South Africa’s central bank fined the country’s four largest lenders a total of 125 million rand ($11.9 million) after finding deficiencies in their controls to combat money laundering and terrorist financing.
The penalties for FirstRand Ltd., Nedbank Group Ltd. and Barclays Plc’s South African unit were 30 million rand, 25 million rand and 10 million rand respectively, the Pretoria-based South African Reserve Bank said in a statement today. The biggest penalty of 60 million rand was imposed on Standard Bank Group Ltd., which was also fined by a U.K. regulator earlier this year.
While verifying customer details, maintaining records and managing and processing suspicious transactions were three deficiencies identified, the central bank said the fines don’t indicate the banks facilitated transactions involving money laundering and terrorist financing. Nedbank and Standard Bank also need better controls for detecting property associated with terrorists, the regulator said.
“It’s concerning the banks weren’t complying,” Tracy Brodziak, a banking analyst at Old Mutual Investment Group, said in a phone interview from Cape Town. “I don’t think it was intentional, but there were issues and the banks need to tighten up and make sure this doesn’t happen again.”
The seven-member FTSE/JSE Africa Banks Index rose 0.5 percent by the close of trading in Johannesburg, led by 0.7 percent gain in Barclays Africa shares.

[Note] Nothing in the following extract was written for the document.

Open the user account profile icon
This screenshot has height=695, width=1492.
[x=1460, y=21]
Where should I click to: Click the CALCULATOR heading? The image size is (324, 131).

Standard Bank and Barclays’s Absa said they have taken steps to address the weaknesses identified by the central bank, while Nedbank said it has prepared a plan of remedial action. FirstRand said it was committed to resolving outstanding weaknesses, including anti-money laundering monitoring.
“The danger of not fulfilling compliance measures can open the door to criminals abusing our institutions,” Murray Michell, director of South Africa’s Financial Intelligence Centre, said in a separate statement.
The U.K. Financial Conduct Authority imposed a 7.6 million-pound ($12.8 million) penalty in January on Standard Bank after saying its London-based unit didn’t have adequate policies or procedures to protect corporate customers connected to political figures in relation to anti-money laundering.